Aldama, Chih.– Lo que parecía una noche de violencia ya superada volvió a encenderse este mediodía en la comunidad de Falomir, donde una de las viviendas previamente incendiadas por sujetos armados volvió a arder, obligando a agentes de la Agencia Estatal de Investigación (AEI) a enfrentar las llamas en condiciones precarias.
De acuerdo con los primeros reportes, tras el ataque ocurrido horas antes —en el que al menos siete casas fueron consumidas por el fuego—, una de las estructuras afectadas reavivó las llamas de manera repentina, generando nuevamente alarma entre habitantes del sector.

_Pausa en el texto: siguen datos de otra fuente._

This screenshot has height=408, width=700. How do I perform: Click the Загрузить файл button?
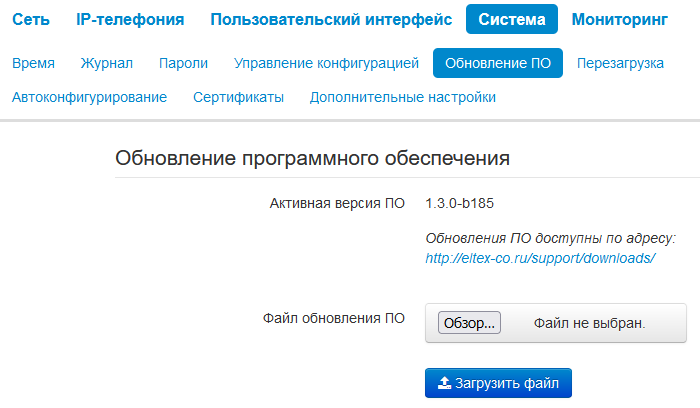click(x=498, y=382)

Ante la ausencia inmediata de unidades de emergencia, los propios elementos ministeriales que permanecían en la zona iniciaron labores para sofocar el incendio utilizando cubetas, abasteciéndose de agua de charcos y canaletas cercanas en un intento desesperado por evitar que el fuego se propagara a otras viviendas.
Testigos relataron escenas de tensión e incertidumbre, al observar cómo los agentes improvisaban para contener el siniestro, mientras el humo volvía a cubrir la zona ya golpeada por la violencia.
Hasta el momento, no se ha informado sobre personas lesionadas por este nuevo brote de fuego; sin embargo, los daños materiales continúan en aumento en esta comunidad que permanece bajo el impacto de los recientes hechos violentos.
Las autoridades no han emitido aún un posicionamiento oficial sobre el origen de la reactivación del incendio, ni sobre la localización de los responsables del ataque inicial que dejó múltiples viviendas reducidas a cenizas.
La situación mantiene en alerta a los pobladores de Falomir, donde el miedo persiste… y el fuego, literalmente, se niega a apagarse.